During the recent shutdown personnel supporting the development of long-awaited regulations to allow broader use of unmanned aircraft were among those furloughed.
The Trust Fund gets its income from taxes on passenger tickets, airline fuel and other airspace user fees and is not dependent on the congressional appropriations process. Fund monies typically go to support technical improvements to the air traffic control system and airport safety and construction projects.
“The United States aviation system is the safest, busiest, most complex aviation system in the world—a system that was seriously jeopardized by the absurd 35-day government shutdown,” DeFazio and Larsen said in a statement. “Thousands of FAA safety personnel responsible for providing critical oversight of the U.S. aviation industry were furloughed. Our 14,000 air traffic controllers, and thousands of aviation safety and security professionals worked without pay. The effects of this most recent shutdown will be felt for years to come. This must not happen again. Our legislation ensures that in any future government shutdowns, all FAA programs will function uninterrupted and that all FAA employees can remain at work and paid.”
The bill was introduced February 8, just a week ahead of the February 15 deadline for Congress and the White House to reach a new spending agreement and stave off another partial shutdown.
“The 35-day shutdown was just the latest of many instances in which FAA, its workforce, and the aviation industry were held hostage by a political fight that had nothing to do with aviation,” said the National Air Traffic Controllers Association in a statement. “Stop-and-go funding crises wreak havoc on the personal lives of air traffic controllers and other aviation safety professionals, degrade the safety of the National Airspace System, delay critical modernization and infrastructure projects, and exacerbate the current controller staffing crisis.”
NATCA, which “strongly supports” the Aviation Funding Stability Act, is one of 15 aviation organizations throwing their weight behind the legislation. The list includes:
— Air Line Pilots Association (ALPA)
— Aircraft Owners and Pilots Association (AOPA)
— Airlines for America (A4A)
— Airports Council International-North America (ACI-NA)
— American Association of Airport Executives (AAAE)

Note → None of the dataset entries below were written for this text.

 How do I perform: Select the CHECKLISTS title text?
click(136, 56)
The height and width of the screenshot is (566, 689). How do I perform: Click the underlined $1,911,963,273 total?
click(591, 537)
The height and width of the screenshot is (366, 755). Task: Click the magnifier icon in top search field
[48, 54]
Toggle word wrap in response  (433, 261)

— Association of Flight Attendants-CWA (AFA)
— Delta Air Lines
— General Aviation Manufacturers Association (GAMA)
— Helicopter Association International (HAI)
— International Association of Machinists and Aerospace Workers (IAM)
— National Air Traffic Controllers Association (NATCA)
— National Business Aviation Association (NBAA)
— Professional Aviation Safety Specialists, AFL-CIO (PASS)
— Regional Airline Association (RAA)
— Transport Workers Union of America (TWU)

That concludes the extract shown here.